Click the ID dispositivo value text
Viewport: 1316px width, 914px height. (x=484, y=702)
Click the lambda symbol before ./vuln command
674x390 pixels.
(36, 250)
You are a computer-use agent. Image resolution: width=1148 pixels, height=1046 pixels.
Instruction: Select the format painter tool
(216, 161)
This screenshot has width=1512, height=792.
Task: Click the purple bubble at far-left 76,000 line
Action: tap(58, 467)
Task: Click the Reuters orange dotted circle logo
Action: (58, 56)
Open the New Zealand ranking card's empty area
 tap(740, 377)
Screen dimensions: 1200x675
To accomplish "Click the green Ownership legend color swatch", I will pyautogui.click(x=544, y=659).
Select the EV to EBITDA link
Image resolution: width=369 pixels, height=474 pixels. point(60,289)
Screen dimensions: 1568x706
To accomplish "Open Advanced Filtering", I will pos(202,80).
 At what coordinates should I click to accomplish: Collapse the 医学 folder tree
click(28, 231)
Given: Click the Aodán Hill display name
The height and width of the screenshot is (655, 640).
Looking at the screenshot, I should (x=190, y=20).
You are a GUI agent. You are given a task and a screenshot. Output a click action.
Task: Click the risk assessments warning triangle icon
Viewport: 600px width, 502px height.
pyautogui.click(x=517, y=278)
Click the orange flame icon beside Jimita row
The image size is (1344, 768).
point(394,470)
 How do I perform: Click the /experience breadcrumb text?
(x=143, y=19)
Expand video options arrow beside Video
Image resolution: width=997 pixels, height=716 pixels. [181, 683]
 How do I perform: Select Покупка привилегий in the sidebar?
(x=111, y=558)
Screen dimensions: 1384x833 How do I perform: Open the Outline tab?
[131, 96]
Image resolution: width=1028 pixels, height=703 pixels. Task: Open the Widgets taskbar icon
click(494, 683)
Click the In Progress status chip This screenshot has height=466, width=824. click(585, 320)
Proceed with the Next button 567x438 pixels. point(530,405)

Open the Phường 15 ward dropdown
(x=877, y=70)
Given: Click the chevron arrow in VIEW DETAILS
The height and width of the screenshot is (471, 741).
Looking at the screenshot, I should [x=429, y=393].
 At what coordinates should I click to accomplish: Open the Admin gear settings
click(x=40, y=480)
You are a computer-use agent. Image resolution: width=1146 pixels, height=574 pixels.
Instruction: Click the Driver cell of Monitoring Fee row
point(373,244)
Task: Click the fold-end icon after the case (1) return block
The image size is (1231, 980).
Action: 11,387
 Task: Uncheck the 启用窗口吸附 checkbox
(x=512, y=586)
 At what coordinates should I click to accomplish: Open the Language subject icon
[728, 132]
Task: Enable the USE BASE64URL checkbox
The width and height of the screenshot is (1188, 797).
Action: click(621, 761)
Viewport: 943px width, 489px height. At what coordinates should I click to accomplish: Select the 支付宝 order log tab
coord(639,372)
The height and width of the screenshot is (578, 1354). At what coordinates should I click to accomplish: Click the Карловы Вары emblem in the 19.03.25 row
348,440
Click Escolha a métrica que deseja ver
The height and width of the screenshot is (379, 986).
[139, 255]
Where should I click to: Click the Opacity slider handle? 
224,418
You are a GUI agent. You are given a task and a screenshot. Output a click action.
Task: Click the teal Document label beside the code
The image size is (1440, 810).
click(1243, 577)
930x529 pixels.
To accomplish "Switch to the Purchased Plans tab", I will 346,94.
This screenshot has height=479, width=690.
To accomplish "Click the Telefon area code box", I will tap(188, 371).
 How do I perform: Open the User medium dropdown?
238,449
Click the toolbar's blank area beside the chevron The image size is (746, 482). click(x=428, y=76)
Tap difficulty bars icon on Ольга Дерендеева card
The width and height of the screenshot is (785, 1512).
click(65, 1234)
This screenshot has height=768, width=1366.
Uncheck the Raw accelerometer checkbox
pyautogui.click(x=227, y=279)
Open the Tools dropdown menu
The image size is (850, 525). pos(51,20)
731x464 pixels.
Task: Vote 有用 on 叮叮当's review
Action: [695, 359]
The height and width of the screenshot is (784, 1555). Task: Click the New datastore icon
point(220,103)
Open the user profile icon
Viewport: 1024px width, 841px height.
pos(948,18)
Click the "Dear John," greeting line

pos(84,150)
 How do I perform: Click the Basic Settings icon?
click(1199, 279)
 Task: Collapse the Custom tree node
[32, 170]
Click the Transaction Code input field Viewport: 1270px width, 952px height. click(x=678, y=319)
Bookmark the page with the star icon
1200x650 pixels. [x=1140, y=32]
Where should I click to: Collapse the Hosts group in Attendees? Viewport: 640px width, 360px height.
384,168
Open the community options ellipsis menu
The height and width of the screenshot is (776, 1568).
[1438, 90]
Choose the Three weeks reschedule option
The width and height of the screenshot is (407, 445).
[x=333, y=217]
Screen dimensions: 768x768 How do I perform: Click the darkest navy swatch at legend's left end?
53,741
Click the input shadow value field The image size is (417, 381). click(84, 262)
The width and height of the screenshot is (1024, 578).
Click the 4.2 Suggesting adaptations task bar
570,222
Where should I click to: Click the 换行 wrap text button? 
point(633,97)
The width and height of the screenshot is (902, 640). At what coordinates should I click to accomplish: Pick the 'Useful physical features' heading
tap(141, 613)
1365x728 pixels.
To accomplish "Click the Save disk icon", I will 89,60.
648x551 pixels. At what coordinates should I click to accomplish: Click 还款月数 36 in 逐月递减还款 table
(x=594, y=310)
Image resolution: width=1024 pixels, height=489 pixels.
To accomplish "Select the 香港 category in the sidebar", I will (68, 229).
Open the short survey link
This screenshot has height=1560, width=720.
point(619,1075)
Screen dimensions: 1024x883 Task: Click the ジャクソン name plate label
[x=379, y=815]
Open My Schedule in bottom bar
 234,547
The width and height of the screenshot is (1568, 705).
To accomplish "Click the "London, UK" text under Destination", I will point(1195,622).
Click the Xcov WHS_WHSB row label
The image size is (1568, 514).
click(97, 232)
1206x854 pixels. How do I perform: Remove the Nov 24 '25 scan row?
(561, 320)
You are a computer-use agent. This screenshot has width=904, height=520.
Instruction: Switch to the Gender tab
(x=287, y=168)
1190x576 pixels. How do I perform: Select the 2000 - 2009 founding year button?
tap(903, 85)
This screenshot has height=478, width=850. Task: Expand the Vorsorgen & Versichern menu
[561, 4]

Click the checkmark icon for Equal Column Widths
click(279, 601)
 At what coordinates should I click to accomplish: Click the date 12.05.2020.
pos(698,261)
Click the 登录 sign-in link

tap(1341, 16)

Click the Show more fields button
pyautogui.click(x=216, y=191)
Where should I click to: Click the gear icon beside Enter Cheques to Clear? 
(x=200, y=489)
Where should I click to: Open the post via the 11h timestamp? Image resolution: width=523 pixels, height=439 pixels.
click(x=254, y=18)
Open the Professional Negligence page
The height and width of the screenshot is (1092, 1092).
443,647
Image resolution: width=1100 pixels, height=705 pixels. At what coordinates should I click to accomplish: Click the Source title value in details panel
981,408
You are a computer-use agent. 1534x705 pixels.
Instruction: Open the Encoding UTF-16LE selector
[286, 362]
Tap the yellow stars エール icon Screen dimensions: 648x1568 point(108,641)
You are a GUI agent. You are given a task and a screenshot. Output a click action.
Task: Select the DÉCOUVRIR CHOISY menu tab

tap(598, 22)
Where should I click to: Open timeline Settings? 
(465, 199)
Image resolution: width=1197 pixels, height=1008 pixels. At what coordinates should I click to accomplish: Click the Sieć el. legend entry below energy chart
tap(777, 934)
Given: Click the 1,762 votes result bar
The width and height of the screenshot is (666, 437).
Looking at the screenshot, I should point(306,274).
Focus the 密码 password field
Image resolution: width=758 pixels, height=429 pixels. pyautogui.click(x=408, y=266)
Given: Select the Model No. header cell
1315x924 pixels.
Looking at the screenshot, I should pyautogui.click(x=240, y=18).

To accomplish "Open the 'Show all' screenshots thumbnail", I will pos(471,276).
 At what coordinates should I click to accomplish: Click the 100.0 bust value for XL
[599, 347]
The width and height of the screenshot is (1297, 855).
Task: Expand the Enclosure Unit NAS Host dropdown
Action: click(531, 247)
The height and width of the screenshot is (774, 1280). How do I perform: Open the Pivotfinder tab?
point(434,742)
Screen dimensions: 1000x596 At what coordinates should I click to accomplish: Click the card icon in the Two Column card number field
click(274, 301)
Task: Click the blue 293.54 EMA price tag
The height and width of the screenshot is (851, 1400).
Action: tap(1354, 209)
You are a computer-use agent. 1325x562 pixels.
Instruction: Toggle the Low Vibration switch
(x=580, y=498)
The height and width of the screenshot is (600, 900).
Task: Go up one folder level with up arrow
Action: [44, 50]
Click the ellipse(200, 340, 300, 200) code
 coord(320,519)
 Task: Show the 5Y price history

========================================================================

Exercise prompt:
Which lines of the entries contain "chevron"? Count them and write only the number.

Result below:
2